Fisheries CSI: DNA in the Water

By Brandon Peoples

Fisheries managers often must monitor rare species.  Regardless of the sampling gear being used, detecting numerically rare fishes can be difficult.  With traditional fisheries gears, increasing detectability often means increasing sampling effort—which costs more money.

Recently, researchers have found a new way to monitor rare species: environmental DNA (eDNA). Like any animal, fishes leave minute traces of themselves in their environment.  For fishes, this is usually in the form of sloughed-off mucus, feces, or bits of scales.  Detecting fish species using eDNA is fairly straightforward: just collect a water sample and screen it for the appropriate signature at the right genetic locus.

Sampling water for (fish) eDNA. (Source)

Recent research suggests that eDNA may be a more efficient and inexpensive way of detecting rare fishes than more traditional methods.  Below, I briefly summarize two recent papers in which eDNA has been used to monitor rare fishes.

Jerde, C.L., A.R. Mahon, W.L. Chadderton, and D.M. Lodge. 2011. “Sight-unseen” detection of rare aquatic species using environmental DNA. Conservation letters 4:150–157

In 2009, Asian carps (silver and bighead) were poised to invade Lake Michigan from a series of canals in Chicago, IL.  The only thing stopping them was a system of electric barriers placed across the Des Plaines River.  To identify the “invasion front” where carp were moving upstream, agencies conducted 62 days of electrofishing.  Over the course of that year, the authors were collecting water samples for an eDNA survey.  For analysis, detections were standardized by effort (catch-per-unit-effort, CPUE) in units of person hours. CPUE was considerably higher for the eDNA survey than for the electrofishing survey.  In fact, the eDNA survey detected carp in locations where none were found with electrofishing—very close to Lake Michigan, beyond the electric barrier.

Exotic species, such as these Asian carp, can be monitored using eDNA. (Source)

Minamoto, T., H. Yamanaka, T. Takahara, M.N. Honjo, and Z. Kawabata. 2011. Surveillance of fish species composition using environmental DNA. Limnology 13:193–197

Minamoto and co-authors sought to extend the work of Jerde et al. by using eDNA to survey for multiple fish species at once.  First, they kept fish of 5 species in aquaria.  After 48 hours, the authors ran water samples from the aquaria to demonstrate that eDNA could be extracted.  Then, they took water samples from 3 sites on the Yura River in Japan.  The authors detected 6 fish species in the samples. Some fish seemed more detectable, probably because of differences in body size and mucus excretion.  Although the eDNA sampling did not detect all species found in the Yura River, the authors believe that increasing sampling effort is feasible.

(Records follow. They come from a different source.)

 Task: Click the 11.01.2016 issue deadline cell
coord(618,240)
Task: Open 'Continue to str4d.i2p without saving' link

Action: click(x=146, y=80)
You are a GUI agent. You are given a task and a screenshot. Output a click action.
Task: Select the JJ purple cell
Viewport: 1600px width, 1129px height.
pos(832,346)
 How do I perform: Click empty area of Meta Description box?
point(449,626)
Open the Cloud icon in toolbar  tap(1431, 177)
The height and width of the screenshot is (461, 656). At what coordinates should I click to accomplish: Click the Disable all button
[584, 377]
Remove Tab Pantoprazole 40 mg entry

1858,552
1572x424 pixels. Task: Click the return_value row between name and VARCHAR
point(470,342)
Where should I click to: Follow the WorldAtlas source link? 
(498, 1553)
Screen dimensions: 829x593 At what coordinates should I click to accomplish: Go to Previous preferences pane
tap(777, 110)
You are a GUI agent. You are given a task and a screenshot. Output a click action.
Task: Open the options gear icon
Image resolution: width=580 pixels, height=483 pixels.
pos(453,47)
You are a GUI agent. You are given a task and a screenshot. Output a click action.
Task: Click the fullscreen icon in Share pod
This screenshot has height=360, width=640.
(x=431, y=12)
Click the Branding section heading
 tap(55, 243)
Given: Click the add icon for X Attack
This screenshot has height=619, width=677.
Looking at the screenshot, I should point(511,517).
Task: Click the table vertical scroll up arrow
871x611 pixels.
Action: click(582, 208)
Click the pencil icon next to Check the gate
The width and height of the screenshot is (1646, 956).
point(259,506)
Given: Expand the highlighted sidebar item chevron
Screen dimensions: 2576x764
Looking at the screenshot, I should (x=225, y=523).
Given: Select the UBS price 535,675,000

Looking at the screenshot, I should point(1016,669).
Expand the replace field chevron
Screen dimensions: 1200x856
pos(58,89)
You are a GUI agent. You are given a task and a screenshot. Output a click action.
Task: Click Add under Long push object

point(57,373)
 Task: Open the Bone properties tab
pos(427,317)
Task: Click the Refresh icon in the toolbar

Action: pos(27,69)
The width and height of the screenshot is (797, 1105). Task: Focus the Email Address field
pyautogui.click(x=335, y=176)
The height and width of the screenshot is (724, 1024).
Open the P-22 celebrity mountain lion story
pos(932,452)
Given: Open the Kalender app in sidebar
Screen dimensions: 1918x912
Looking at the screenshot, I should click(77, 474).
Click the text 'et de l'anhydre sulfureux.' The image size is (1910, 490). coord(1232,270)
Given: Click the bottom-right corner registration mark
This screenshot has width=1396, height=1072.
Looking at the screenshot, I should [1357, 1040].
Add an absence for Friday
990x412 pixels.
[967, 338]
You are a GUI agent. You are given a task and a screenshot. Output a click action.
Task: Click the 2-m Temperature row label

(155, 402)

The Yura River in Japan has undergone eDNA testing to count fish species. (Source)

We still have a lot to learn before eDNA becomes mainstream.  How long does a piece of DNA persist in the environment after it leaves a fish?  What is the relationship between a species’ abundance in a site and its detectability with eDNA?  Scientists are currently working on those questions.   Until then, keep an eye out for new studies on how the use of eDNA is revolutionizing fisheries science.